+++ Document excerpt

Single by Old Dominion

from the album Time, Tequila & Therapy
- Released: May 21, 2021
- Genre: Country
- Length: 2:58
- Label: RCA Nashville
- Songwriters: Brad Tursi; Shane McAnally; Geoff Sprung; Josh Osborne; Matthew Ramsey; Trevor Rosen; Whit Sellers;
- Producers: Old Dominion; Shane McAnally;

Old Dominion singles chronology
| "Never Be Sorry" (2020) | "I Was on a Boat That Day" (2021) | "No Hard Feelings" (2021) |

Music video
- "I Was on a Boat That Day" on YouTube

= I Was on a Boat That Day =

2021 song by Old Dominion

"I Was on a Boat That Day" is a song recorded by American country music band Old Dominion. It was released on May 21, 2021 as the lead single from their fourth studio album Time, Tequila & Therapy. The song was written by each member of Old Dominion, Shane McAnally, Josh Osborne, and produced by McAnally and Old Dominion.

==Composition==
I Was on a Boat That Day is in the key of B major.

==Content==
"I Was on a Boat That Day" is a summer party anthem with "joyful ad-libs, raucous instrumentation, and [...] classically Old Dominion rhythms and rhymes".

Lead vocalist Matthew Ramsey said the idea started around six or seven years ago, he told KFDI: “We were kicking it around for a long time. We’d bring it up and shoot it down I don’t know how many times we decided not to write this song.”

In a press release, Ramsey mentioned: "When you listen to 'I Was On a Boat That Day' you are hearing us in the full joy of making music together, from the moment I counted the band off we were smiling from beginning to end. The tequila was flowing, the laughter was loud, and we knew in that moment we were creating something that would bring people as much joy as it was bringing us."

++++++
+++ Data for review

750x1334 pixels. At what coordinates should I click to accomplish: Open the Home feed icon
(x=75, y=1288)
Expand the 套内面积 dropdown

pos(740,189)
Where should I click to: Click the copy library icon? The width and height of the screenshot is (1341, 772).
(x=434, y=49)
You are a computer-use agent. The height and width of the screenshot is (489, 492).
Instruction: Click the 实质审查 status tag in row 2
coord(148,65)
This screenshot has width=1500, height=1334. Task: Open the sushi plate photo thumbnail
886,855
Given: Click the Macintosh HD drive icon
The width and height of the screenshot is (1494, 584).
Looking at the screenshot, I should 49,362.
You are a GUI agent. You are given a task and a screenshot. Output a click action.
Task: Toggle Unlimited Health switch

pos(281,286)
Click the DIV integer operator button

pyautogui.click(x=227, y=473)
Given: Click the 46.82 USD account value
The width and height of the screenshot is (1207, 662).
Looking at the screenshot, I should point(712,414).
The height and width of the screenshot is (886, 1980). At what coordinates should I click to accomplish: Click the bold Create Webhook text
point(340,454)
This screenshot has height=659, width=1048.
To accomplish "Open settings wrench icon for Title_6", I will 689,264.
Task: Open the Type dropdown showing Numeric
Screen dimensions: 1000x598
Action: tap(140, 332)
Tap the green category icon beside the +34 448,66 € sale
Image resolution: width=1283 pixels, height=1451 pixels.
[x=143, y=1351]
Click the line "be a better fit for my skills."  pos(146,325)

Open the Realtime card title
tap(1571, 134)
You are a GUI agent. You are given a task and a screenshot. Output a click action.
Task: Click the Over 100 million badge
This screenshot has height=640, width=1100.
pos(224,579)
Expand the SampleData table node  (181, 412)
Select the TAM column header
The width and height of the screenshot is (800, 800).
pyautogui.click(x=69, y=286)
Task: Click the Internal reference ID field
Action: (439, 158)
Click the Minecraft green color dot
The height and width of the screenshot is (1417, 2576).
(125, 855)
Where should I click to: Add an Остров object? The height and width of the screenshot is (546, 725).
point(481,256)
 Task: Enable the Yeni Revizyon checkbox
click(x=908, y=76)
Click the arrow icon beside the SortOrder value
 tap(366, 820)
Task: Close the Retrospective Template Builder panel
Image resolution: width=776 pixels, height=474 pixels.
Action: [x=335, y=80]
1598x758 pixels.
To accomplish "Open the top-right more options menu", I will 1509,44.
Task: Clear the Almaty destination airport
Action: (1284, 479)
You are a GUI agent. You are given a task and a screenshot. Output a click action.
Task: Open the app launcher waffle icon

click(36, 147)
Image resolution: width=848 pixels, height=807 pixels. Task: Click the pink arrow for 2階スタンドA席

++++++

* _Activities_:
A - In the article on "I Was on a Boat That Day," what musical key is the song in?
B - Continue the article on "I Was on a Boat That Day" from where it stops.

* _Results of the exercise_:
A - B major.

B -
==Music video==
The music video, directed by Mason Allen, was uploaded on May 21, 2021. Clips show partygoers dancing and smiling, and the band members performing the song on a boat.

==Charts==

===Weekly charts===

Weekly chart performance for "I Was on a Boat That Day"
| Chart (2021) | Peak position |
|---|---|
| Australia Country Hot 50 (TMN) | 30 |
| Canada Hot 100 (Billboard) | 44 |
| Canada Country (Billboard) | 1 |
| US Billboard Hot 100 | 37 |
| US Country Airplay (Billboard) | 9 |
| US Hot Country Songs (Billboard) | 8 |

===Year-end charts===

Year-end chart performance for "I Was on a Boat That Day"
| Chart (2021) | Position |
|---|---|
| US Country Airplay (Billboard) | 37 |
| US Hot Country Songs (Billboard) | 36 |

== Certifications ==

| Region | Certification | Certified units/sales |
| United States (RIAA) | Platinum | 1,000,000^{‡} |
^{‡} Sales+streaming figures based on certification alone.